Page:

::::

Majority Voting in Director Elections
Under Colgate’s by-laws, in an uncontested election for directors (i.e., an election where there are the same number of nominees as seats on the Board), directors must be elected by a majority of the votes cast at the meeting. A majority of votes cast is achieved when the number of shares voted “for” a director’s election exceeds 50% of the votes cast with respect to that director’s election. “Votes cast” includes votes for and against each nominee and excludes abstentions.
If a nominee for director who is an incumbent is not re-elected by a majority of the votes cast as set forth above, and no successor has been elected at the meeting, the by-laws require the director to promptly tender his or her resignation to the Board of Directors in accordance with an agreement that each nominee is required to sign in order to be eligible for election or re-election as a director.
The Nominating and Corporate Governance Committee shall make a recommendation to the Board of Directors as to whether to accept or reject the tendered resignation or to take other action. The Board of Directors shall act on the tendered resignation, taking into account the committee’s recommendation, and shall publicly disclose its decision and rationale within 90 days from the date of certification of the election results. The committee in making its recommendation, and the Board of Directors in making its decision, may each consider any factors or other information that it considers appropriate or relevant. The director who tenders his or her resignation shall not participate in the recommendation of the committee or the decision of the Board of Directors with respect to his or her resignation.
If a director’s resignation is accepted by the Board, or if a nominee who is not an incumbent director is not elected, then the Board in its discretion may determine either to fill such vacancy or to reduce the size of the Board.
In contested elections, where there are more nominees than seats on the Board, directors are elected by a plurality vote. This means that the nominees who receive the most votes of all the votes cast for directors will be elected.
Directors Who Change Their Present Job Responsibility
In the event of a material change in a director's qualifications or status, such as a change in employment, he or she is required to offer to resign from the Board. The Nominating and Corporate Governance Committee reviews the desirability of the director’s continued service and makes a recommendation to the Board as to whether or not to accept the offer of resignation, which shall become effective only upon acceptance by the Board.
Term Limits
The Board does not believe it should establish term limits. While term limits can help ensure that there are fresh ideas and viewpoints available to the Board, they have the disadvantage of losing the contribution of directors who have developed, over a period of time, valuable insight into the Company and its operations and, therefore, provide an increasing contribution to the Board as a whole.

::::

To be done:
1. In the Colgate governance text, within how many days must the Board publicly disclose its decision on a tendered resignation?
2. Decide whether each statement agrees with the Colgate governance text. Answer yes or no, and quote the deciding words.
(a) In contested elections, directors are elected by a plurality vote.
(b) Abstentions are counted as votes cast.
(c) The Board has set term limits for directors.

Data excerpts:
::::

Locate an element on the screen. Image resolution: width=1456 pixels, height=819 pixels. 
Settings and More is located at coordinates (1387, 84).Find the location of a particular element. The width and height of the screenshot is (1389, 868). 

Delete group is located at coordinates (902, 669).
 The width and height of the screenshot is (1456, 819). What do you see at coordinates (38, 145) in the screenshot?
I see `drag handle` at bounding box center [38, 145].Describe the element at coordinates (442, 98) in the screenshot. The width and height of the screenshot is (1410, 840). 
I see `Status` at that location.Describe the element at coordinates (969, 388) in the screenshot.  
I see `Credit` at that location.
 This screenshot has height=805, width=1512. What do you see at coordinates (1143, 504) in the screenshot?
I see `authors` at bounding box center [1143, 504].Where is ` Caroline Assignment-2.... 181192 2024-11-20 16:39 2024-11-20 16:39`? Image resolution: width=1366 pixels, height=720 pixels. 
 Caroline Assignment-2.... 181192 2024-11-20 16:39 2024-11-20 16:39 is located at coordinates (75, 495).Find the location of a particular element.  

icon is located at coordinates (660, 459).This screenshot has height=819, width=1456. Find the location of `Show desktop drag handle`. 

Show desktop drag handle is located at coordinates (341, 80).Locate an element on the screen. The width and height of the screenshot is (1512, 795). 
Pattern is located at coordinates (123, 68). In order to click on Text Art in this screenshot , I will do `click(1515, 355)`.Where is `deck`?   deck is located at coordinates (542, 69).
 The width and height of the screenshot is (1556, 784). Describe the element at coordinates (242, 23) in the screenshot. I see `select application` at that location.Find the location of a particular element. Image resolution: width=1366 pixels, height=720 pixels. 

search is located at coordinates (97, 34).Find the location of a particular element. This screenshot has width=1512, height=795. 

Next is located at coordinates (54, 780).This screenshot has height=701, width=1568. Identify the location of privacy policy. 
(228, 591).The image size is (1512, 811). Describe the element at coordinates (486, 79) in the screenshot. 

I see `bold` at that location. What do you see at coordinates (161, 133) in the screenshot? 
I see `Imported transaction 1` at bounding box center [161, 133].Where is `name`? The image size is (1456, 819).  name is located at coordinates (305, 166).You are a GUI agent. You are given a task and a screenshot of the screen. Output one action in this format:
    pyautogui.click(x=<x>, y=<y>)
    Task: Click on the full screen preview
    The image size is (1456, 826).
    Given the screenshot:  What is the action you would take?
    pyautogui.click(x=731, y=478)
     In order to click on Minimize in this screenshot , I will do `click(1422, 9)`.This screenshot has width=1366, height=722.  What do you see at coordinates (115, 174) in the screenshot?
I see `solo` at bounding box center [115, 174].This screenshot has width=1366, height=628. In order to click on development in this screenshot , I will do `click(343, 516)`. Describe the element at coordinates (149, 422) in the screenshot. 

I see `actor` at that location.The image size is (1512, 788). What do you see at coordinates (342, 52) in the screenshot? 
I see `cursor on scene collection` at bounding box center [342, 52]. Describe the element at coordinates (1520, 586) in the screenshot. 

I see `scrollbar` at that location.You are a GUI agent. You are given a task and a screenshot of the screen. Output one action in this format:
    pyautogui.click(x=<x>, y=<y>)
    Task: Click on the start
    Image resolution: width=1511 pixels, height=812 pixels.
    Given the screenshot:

::::

Answers to the problems:
1. Within 90 days from the date of certification of the election results.

2.
(a) Yes: "In contested elections, where there are more nominees than seats on the Board, directors are elected by a plurality vote."
(b) No: "“Votes cast” includes votes for and against each nominee and excludes abstentions."
(c) No: "The Board does not believe it should establish term limits."